Willie Mays said yesterday he left the Cracker Jack Old Timers Classic Monday night because "I was teed off and tired of getting the runaround," and denied earlier reports that he departed because he did not start.

In a telephone interview, Mays, who received a standing ovation from the 31,160 fans during the pregame introduction, said two things upset him. First, he was told that he would pinch run if Ralph Kiner reached base in the bottom of the first inning (Kiner didn't). Then, to make the situation worse, Enos Slaughter was told to take Kiner's place in right field in the second inning.

"I said: 'I don't need this aggravation,' " Mays said. "Ralph had just hit. My impression was Ralph was going somewhere and now that they told Slaughter to play, that I wasn't going to be playing. So I went and took a shower."

Just before the game, National League Manager Eddie Sawyer, who managed the Philadelphia Whiz Kids in 1950, told Mays that Kiner would start in right field. Mays asked why.

Mays said Sawyer replied: "Because I was told that's the way it was wanted." Mays said he replied: "Okay."

Then, Mays was told to pinch run if Kiner reached base. "I said: 'Hey, I'm not a fill-in for nobody. I came here to play.'

"I was so embarrassed," Mays continued. "Playing in the game was more important than sitting around. People wanted to see me play. I got the biggest ovation before the game. I came here to please the fans. The game was only five innings."

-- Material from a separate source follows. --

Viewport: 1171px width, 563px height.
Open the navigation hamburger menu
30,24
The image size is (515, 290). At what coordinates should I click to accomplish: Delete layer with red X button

Dick Cecil, director of the Classic, said: "Basically, Willie was late. We had a clubhouse meeting that took place for half an hour where the lineups were made.

"At that meeting we decided how to make the changes . . . Willie was slated to stay in the game after he pinch ran for Ralph."

Mays claims that no one told him "anything" before the game. "I came all the way from Alaska," he said. "Why didn't they say anything to me at batting practice. I left because they wouldn't let me play."

"He got teed off because he thought he wasn't being used right," said Monte Irvin, a former teammate of Mays on the New York Giants. "He was really hurt."

"I'm sorry things worked out that way, but we didn't know what to think and we weren't sure whether he was going to be here or not," said Tal Smith, a member of the advisory committee to the Classic, and the man in charge of the NL squad.

Mays took batting practice, hitting two balls into the left field stands. He chatted at the batting cage, even encouraging Minnie Minoso to leave the cage so he could get in a few licks.

Smith started Hank Aaron, Irvin and Kiner in the NL outfield. The National League won the game, 5-3.

An official of the Classic tried to talk Mays out of his decision. Mays responded: "I came to play; why can't I play?"

Mays arrived in Washington about 1 a.m. Monday. Last year he was advertised as coming but did not show up, which upset Classic officials.

Cecil, who said that there will be a Cracker Jack game next year, said: "If he had been sure he'd be coming, we would have promoted him."